A typical session takes 30 minutes, although for young children it may be substantially shorter. Even after the first session, both therapists say that many clients report effects such as improved anxiety, better quality sleep, lighter mood and reduced somatic complaints like headaches.

"The number of sessions is worked out depending on what we need to achieve but on average 12 to 18 hours is enough time for most people to develop new neural pathways and make them strong enough to not go back to old patterning," says Swarts. "About 70% of my clients have been very happy with 12 hours."

"The brain training needs enough hours to create new neural pathways and then make them strong enough so that the brain will not go back to old patterning," adds Loewenthal. "Once this new patterning is retained, this then becomes normal. Each client presents with a different case and therefore the exact number of sessions cannot be predicted. For there to be consistent and lasting change, the brain needs to learn and relearn and relearn the new patterns of brainwaves. A mild sleep disorder may be resolved in 20 sessions, whereas epilepsy may take in excess of 100 sessions to bring under control."

Loewenthal stresses that it's important to check your neuro-feedback practitioner's credentials: "Unfortunately, some neurotherapy equipment is available over the Internet and neuro-therapy is being practised by 'housewives' with no knowledge of the brain or insight into the potential damage that they can do without the proper training and knowledge about neurotherapy," she says.

"Only professionals with the proper registration with the Health Professions Council of South Africa may practise neuro-feedback, eg. psychologists, speech therapists, occupational therapists, medical doctors. They may only practise within the scope of their registration.

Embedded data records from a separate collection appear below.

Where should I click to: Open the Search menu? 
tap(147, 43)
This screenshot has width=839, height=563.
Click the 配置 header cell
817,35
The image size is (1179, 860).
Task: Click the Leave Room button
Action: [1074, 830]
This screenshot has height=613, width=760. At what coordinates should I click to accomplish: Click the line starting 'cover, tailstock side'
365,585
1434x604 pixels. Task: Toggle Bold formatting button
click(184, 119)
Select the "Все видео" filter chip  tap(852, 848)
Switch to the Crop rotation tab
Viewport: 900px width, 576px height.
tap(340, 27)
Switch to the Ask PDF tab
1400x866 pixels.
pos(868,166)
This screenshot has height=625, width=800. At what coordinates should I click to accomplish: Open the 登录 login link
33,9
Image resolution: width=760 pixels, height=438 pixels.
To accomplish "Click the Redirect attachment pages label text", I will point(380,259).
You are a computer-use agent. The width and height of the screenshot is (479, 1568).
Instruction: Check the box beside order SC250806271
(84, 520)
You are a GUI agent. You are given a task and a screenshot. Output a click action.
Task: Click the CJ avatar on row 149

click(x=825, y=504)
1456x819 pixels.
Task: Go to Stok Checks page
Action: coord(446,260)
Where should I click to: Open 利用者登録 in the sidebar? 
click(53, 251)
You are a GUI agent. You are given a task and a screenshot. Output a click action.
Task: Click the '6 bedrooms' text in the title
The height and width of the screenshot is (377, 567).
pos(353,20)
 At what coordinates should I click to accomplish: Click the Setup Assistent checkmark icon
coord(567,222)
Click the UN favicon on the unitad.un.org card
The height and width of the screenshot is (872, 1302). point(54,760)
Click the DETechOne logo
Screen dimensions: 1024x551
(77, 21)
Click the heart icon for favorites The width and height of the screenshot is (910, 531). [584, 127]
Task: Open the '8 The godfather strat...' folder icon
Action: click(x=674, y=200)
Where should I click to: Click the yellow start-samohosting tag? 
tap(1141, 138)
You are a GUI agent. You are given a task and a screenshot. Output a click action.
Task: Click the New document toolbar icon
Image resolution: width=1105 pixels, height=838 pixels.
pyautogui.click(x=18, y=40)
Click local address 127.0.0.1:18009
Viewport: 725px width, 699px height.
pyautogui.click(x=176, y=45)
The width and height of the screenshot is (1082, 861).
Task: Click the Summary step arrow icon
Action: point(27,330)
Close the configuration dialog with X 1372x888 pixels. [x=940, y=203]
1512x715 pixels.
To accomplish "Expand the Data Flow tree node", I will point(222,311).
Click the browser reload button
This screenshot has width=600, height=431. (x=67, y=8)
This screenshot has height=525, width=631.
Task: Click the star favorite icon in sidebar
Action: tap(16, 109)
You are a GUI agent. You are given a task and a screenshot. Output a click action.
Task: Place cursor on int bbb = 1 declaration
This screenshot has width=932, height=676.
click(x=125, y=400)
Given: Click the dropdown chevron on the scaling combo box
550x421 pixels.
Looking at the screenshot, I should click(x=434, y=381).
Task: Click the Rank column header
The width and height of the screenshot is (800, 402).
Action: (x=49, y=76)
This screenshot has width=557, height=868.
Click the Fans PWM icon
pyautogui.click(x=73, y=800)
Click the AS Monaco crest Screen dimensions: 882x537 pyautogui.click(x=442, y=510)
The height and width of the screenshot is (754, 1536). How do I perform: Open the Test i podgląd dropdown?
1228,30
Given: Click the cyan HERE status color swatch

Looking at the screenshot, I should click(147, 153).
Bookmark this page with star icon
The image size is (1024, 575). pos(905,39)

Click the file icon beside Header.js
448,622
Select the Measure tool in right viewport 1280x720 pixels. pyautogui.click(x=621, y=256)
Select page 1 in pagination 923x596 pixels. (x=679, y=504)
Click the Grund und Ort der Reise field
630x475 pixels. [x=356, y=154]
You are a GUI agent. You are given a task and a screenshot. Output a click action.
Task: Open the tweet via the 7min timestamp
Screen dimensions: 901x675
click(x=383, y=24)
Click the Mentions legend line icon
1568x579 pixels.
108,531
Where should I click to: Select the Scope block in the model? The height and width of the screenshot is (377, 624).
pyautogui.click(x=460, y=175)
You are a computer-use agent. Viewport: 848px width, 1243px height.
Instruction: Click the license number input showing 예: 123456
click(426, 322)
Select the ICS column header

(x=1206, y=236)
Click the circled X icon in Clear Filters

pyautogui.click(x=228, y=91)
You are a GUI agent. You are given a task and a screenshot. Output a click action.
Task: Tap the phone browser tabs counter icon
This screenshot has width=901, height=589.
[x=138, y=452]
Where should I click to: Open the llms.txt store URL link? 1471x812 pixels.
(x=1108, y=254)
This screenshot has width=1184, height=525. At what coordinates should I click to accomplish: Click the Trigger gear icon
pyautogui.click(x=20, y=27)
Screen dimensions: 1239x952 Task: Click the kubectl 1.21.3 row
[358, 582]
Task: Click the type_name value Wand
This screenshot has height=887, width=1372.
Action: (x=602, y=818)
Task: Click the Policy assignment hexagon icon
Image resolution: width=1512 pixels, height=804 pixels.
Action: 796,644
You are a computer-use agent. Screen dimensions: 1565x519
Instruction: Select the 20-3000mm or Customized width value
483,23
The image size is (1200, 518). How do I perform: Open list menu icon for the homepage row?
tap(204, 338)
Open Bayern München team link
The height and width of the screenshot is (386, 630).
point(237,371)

"Properly trained and qualified practitioners belong to the Neurotherapy Association of Africa (NAA). The NAA is dedicated to professionalism and growth within this field and therefore arranges for some of the well-respected experts in the field to come to South Africa to present courses to those properly registered with the NAA. Courses are also presented overseas." If you need to check out your practitioner, you can simply contact the NAA's secretary on traceyleed@gmail.com.

She adds that some of the practitioners registered with the NAA are also affiliates of EEG Spectrum International and receive daily updates regarding cutting-edge research and case discussions. Some therapists are also trained in peak performance training and assist top sports people and business people. We are all very aware of the need to train our bodies for peak performance, but perhaps it's time we put some effort into training our brains – the possibilities, it seems, are endless.